Por Alejandro Espinal
Sin conocimientos científicos de biología y lingüística para hablar de los componentes de un cuerpo, quiero buscar la formación genética del ADN del silencio.
No podré acudir a la NASA porque no se encarga de cosas baladíes, y mucho menos al Pentágono. Esta gente no cree en cuentos y sus juegos son muy pesados.
Tampoco al Banco Mundial ni a las Naciones Unidas. Podría intentarlo con la OEA, pero es
más de lo mismo.
Pensando en algo más serio, fui a cuestionar a la FDA, y me dije: «Estos son muy curiosos y tardan mucho en resolver».
Fui a parar a la OMS. Ahí fue lo grande, porque saben de todo, pero no hacen nada.
Pura burocracia.
Transité por la Academia de la Lengua. Pregunté y todos se quedaron mudos.
Nadie con precisión pudo contestar mis preguntas consideradas:
¿Por qué el silencio es más elocuente que la palabra?

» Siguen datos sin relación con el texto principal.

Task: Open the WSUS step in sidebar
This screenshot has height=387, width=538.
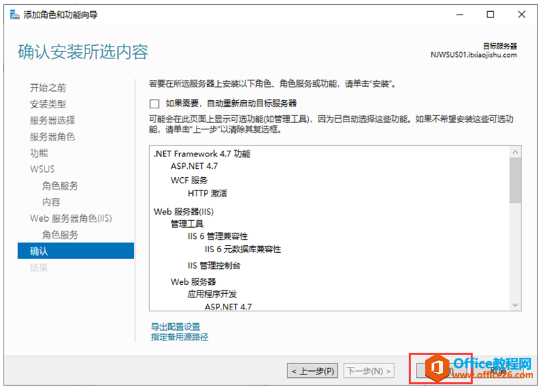Action: click(x=42, y=170)
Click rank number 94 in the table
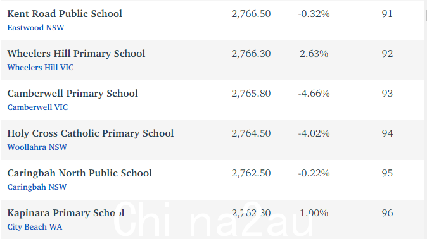427x239 pixels. point(387,133)
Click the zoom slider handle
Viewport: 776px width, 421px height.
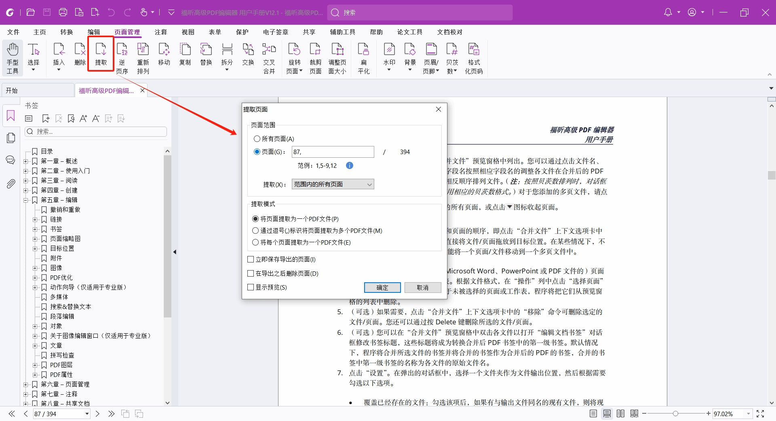(x=675, y=414)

¿Por qué el que calla otorga?
¿Por qué a palabras necias, oídos sordos?
¿Por qué en boca tapada no entran moscas?
¿Por qué la lengua es el castigo del cuerpo?
¿Por qué a las pistolas que matan seres humanos les ponen un silenciador?
¿Por qué al de la mañana le dicen el mudito o el callaíto?
¿Por qué el inmenso Shakespeare se arrodilló al decir: «Es mejor ser rey del silencio que esclavo de tus palabras»?
¿Sería eso un tapaboca?
¿Oculta el silencio una realidad?
¿Y qué querrá decir Paul Simon con su canción El sonido del silencio?
Laboratorios van y vienen buscando su ADN y todos callan para dejar que uno tenga que oír a un rey de barro gritar: «¿Por qué no te callas?».
Es tan fuerte que los mandatos como estos no cesan.
Silencio, zona de hospital.
Silencio, el niño está durmiendo.
Silencio, los vecinos te pueden oír.
Y como destino de la vida, en una tarde silenciosa de invierno, encontré en tus encantadores labios el escandaloso silencio de la palabra: «No se lo digas a nadie».